S’il est trop tôt pour savoir jusqu’où va le Qatargate, il est temps de poser les questions difficiles
L'enquête en cours laisse penser que les décisions prises par Israël dans les négociations consacrées aux otages et dans les relations avec l'Égypte pourraient bien avoir été influencées par Doha

Difficile de déterminer de manière exacte l’ampleur de l’infiltration présumée de Doha dans le premier cercle du pouvoir israélien.
Le Premier ministre Benjamin Netanyahu ne cesse de répéter que toute l’affaire du Qatargate est ancrée dans les profondeurs de l’État israélien – pas chez lui, dit-il, mais dans une bureaucratie puissante et non-élue de gauche qu’il appelle « l’État profond », utilisant un terme ouvertement emprunté au lexique privilégié par le président américain Donald Trump.
Selon le juge chargé du dossier du Qatargate, deux conseillers de Netanyahu, Jonatan Urich et Eli Feldstein, auraient accepté de l’argent contre la diffusion des messages pro-Qatar auprès des journalistes, afin de promouvoir l’image de l’État du Golfe en tant que médiateur dans les négociations entre Israël et le Hamas sur la question des otages – alors même qu’ils étaient employés par le bureau du Premier ministre.
Le magistrat Menachem Mizrahi a indiqué que le Qatar avait aussi voulu que Feldstein diffuse des messages négatifs sur le rôle tenu par l’Égypte dans le cadre de ces pourparlers.
La police pense qu’Urich, lorsqu’il diffusait ces messages pro-Qatar, présentait ces informations comme provenant de hauts responsables du bureau de Netanyahu.
Les récentes révélations, dans l’enquête en cours, sur les liens tissés entre le Qatar et les collaborateurs de Netanyahu soulèvent des questions gênantes sur les politiques mises en place dans la lutte contre le Hamas – des décisions qui ont pu avoir de profondes implications pour la vie des soldats israéliens qui combattent dans les villes de Gaza et pour les otages retenus dans les tunnels.

La lutte pour la médiation
Tout au long des 18 mois de négociations intermittentes qui ont porté sur la remise en liberté des otages israéliens, le Qatar, l’Égypte et les États-Unis ont servi d’intermédiaires entre Israël et le Hamas.
Dans un tel contexte, le choix des médiateurs est important. Chaque pays a ses propres intérêts dans la guerre à Gaza et dans les pourparlers – et un intermédiaire inapproprié aurait été susceptible de vouloir protéger le Hamas, de vouloir promouvoir ses intérêts ou même de faire obstacle à la conclusion d’un accord.

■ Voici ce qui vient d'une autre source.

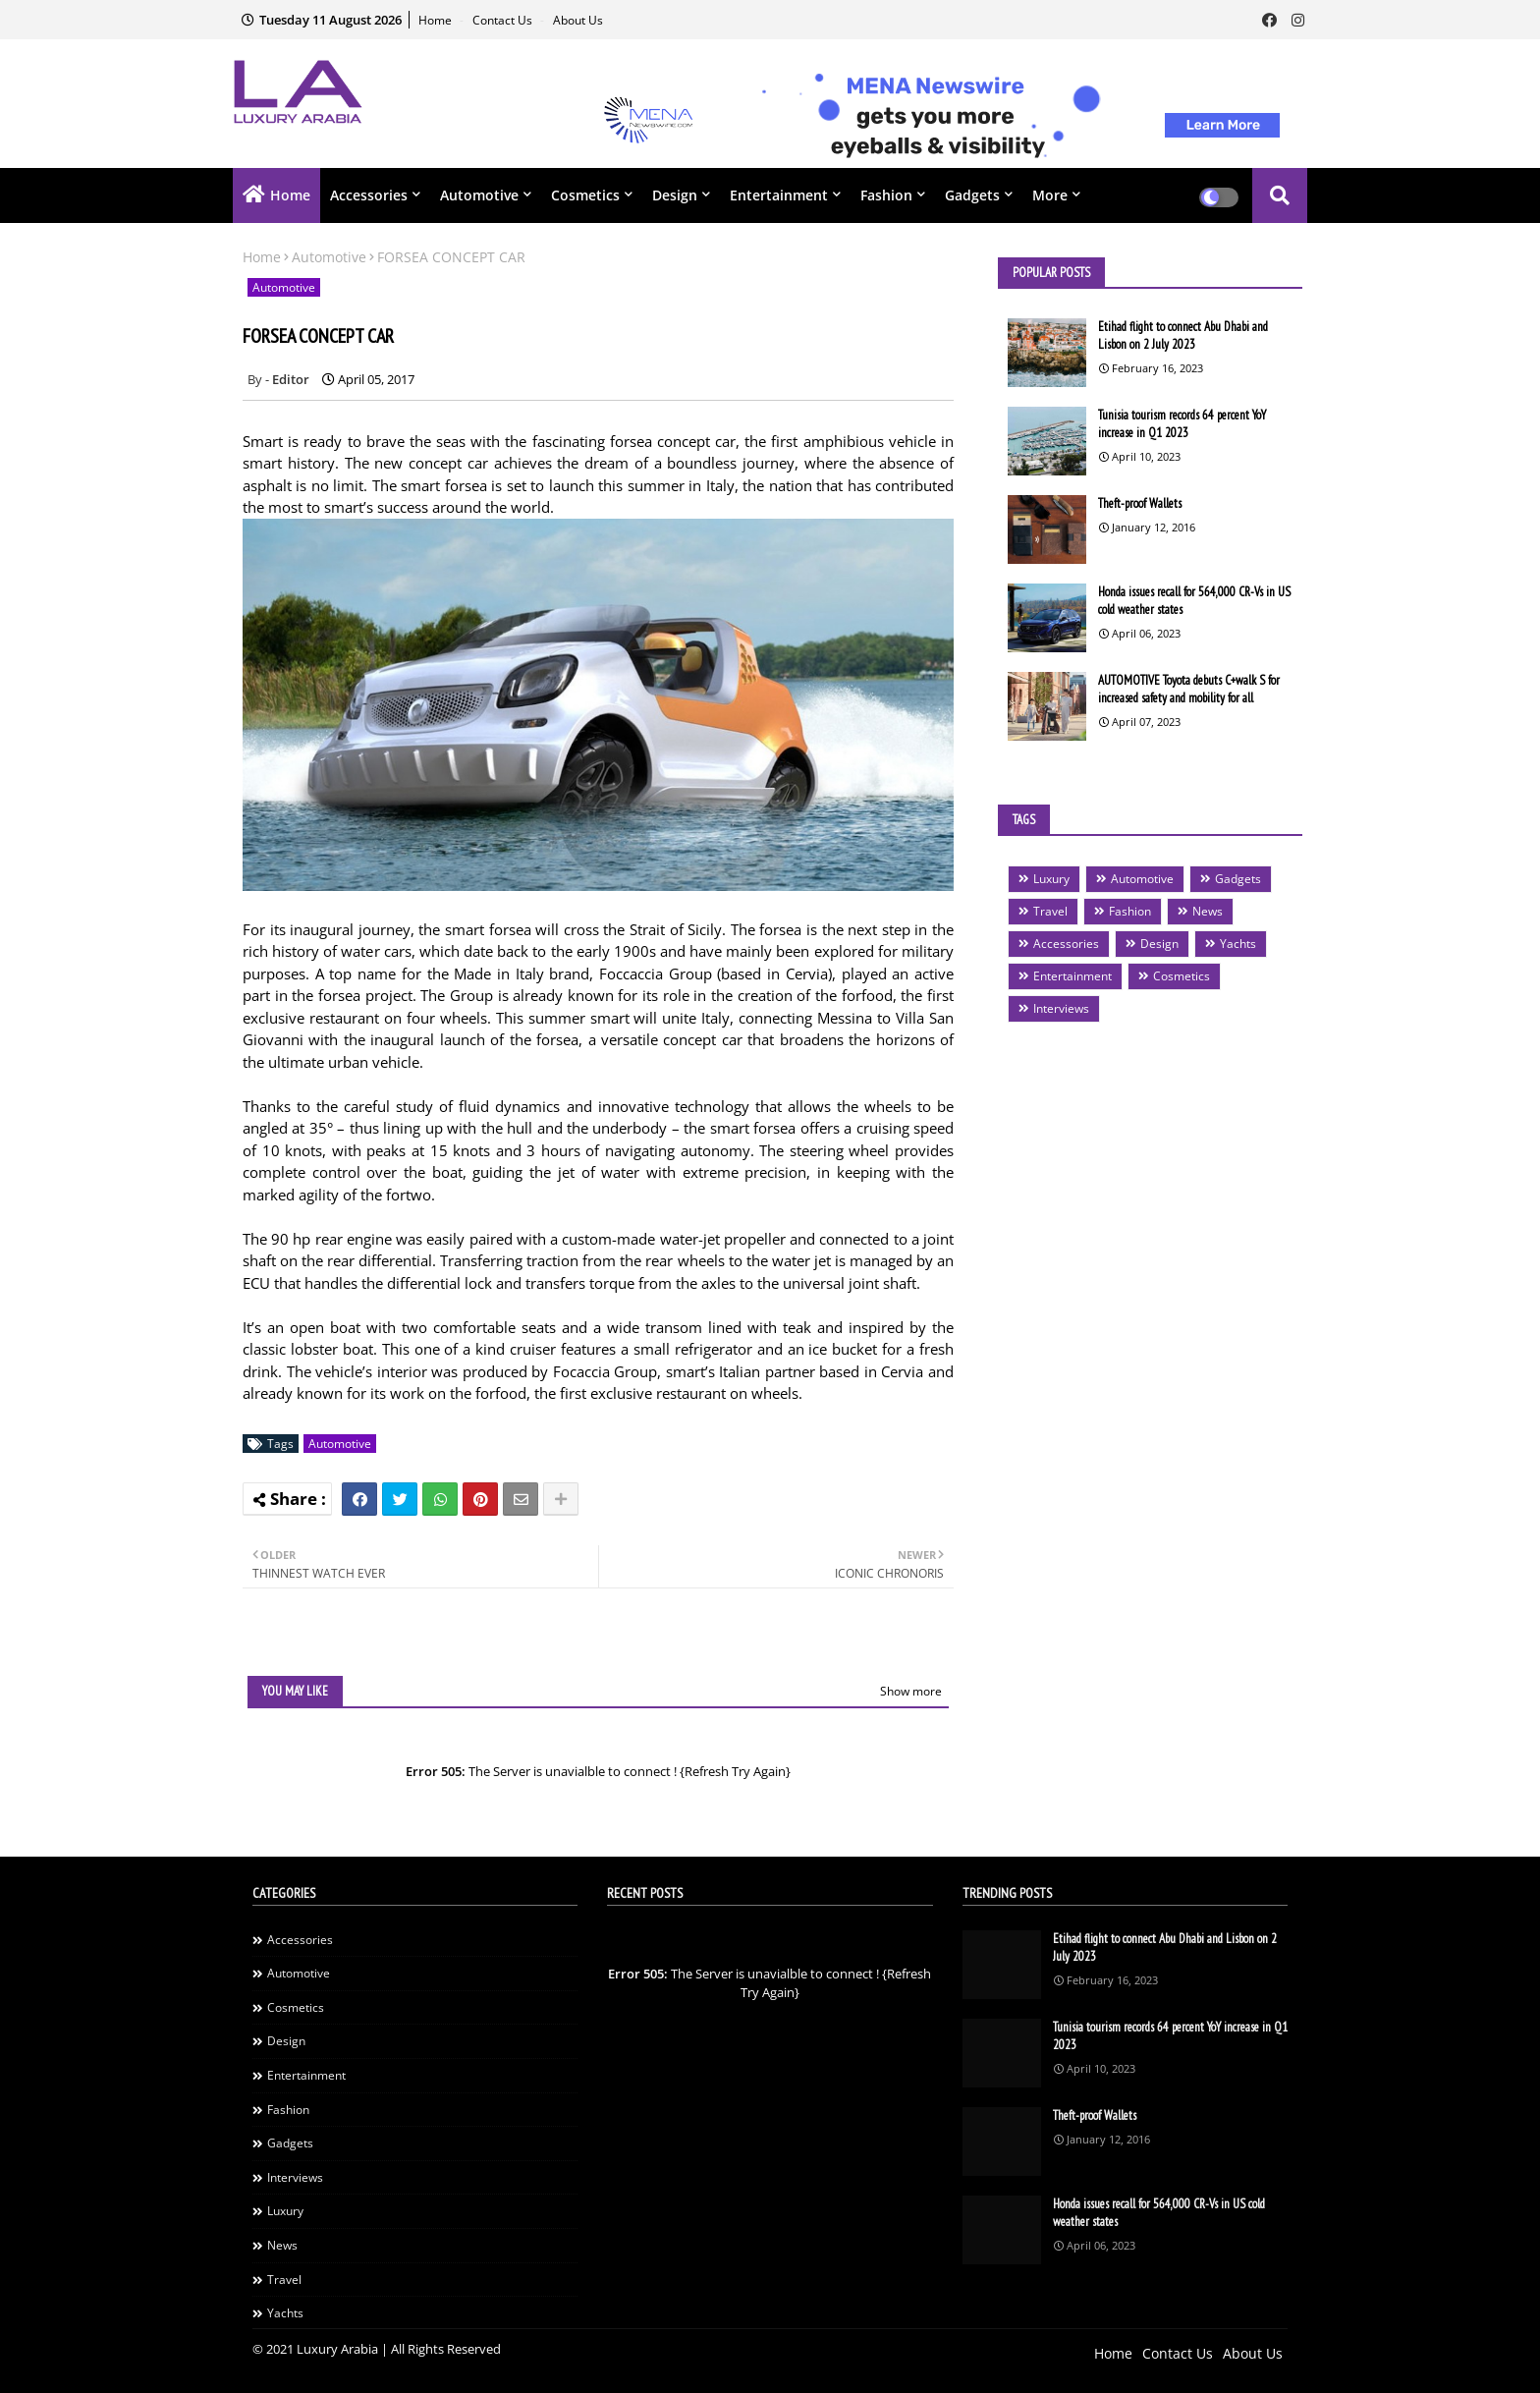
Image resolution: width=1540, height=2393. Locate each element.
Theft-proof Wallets (1140, 503)
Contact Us (503, 20)
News (1207, 911)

Au-delà des États-Unis, l’Égypte a été un choix naturel pour Netanyahu. Le Caire a établi depuis des décennies une coopération militaire et de renseignement étroite avec Israël. Il considère le Hamas comme une menace et il contrôle la frontière sud de Gaza.
Le pays entretient également des canaux de communication ouverts avec le Hamas et il a accueilli pendant des années des pourparlers indirects entre Israël et le groupe terroriste lors des nombreux cycles de conflit qui ont pu opposer les deux parties.
Depuis que le Hamas a sauvagement pris le contrôle de la bande de Gaza en 2007, tous les membres du Hamas qui cherchent à quitter ou à entrer au sein de l’enclave ne peuvent le faire qu’avec le consentement de l’Égypte. Comme ce sont les chefs terroristes de Gaza qui déterminent en dernier ressort ce qui se passe sur le terrain, c’est l’Égypte qui, in fine, entretient les liens les plus étroits avec les véritables décisionnaires du territoire.

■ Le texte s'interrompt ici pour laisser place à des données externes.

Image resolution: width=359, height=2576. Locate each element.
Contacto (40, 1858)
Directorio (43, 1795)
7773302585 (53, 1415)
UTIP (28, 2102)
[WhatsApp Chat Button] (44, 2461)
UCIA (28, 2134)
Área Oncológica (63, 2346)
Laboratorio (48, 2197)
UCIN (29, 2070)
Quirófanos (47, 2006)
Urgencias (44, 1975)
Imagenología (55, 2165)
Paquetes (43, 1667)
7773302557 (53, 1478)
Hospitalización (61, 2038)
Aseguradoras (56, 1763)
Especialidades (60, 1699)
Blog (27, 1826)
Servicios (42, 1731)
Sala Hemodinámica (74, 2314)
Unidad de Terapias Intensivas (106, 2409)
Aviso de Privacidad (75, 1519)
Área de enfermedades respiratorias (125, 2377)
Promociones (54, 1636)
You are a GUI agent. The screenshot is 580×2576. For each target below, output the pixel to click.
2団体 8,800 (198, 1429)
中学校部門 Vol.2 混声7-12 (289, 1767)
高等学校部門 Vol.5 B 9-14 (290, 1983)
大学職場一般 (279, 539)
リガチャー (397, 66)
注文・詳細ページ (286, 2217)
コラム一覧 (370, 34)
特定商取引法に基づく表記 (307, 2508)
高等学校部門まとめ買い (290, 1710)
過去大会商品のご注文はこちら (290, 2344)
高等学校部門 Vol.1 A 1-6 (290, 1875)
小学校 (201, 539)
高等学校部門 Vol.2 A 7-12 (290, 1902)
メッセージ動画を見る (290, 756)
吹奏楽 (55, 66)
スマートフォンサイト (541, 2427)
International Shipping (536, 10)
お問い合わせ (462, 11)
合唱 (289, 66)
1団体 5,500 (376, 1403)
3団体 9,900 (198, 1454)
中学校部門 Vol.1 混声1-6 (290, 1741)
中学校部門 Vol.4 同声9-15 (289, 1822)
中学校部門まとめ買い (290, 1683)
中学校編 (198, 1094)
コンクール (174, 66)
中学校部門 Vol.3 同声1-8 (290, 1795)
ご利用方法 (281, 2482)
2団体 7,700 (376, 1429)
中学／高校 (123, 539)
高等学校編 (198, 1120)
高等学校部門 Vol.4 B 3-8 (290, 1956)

Ce qui ne signifie pas par ailleurs que les intérêts du Caire et de Jérusalem sont parfaitement alignés sur la problématique de la bande. L’Égypte veut que la guerre prenne fin, le conflit ayant mis à mal son économie déjà en difficulté. De plus, les images montrant des Gazaouis morts agitent la rue égyptienne au sein d’une population qui se montre déjà critique à l’égard de la détermination du régime à maintenir le traité de paix avec Israël.
Le Qatar est un interlocuteur plus problématique.
Personne ne sait exactement que penser du Qatar et de ses intentions. Israël n’entretient pas de relations diplomatiques avec le Qatar – mais les deux pays avaient établi des relations commerciales en 1996. Le bureau commercial d’Israël à Doha avait survécu à la deuxième Intifada et il n’avait été fermé qu’en 2009 après l’Opération Plomb durci, un conflit qui avait mis aux prises Israël et le Hamas.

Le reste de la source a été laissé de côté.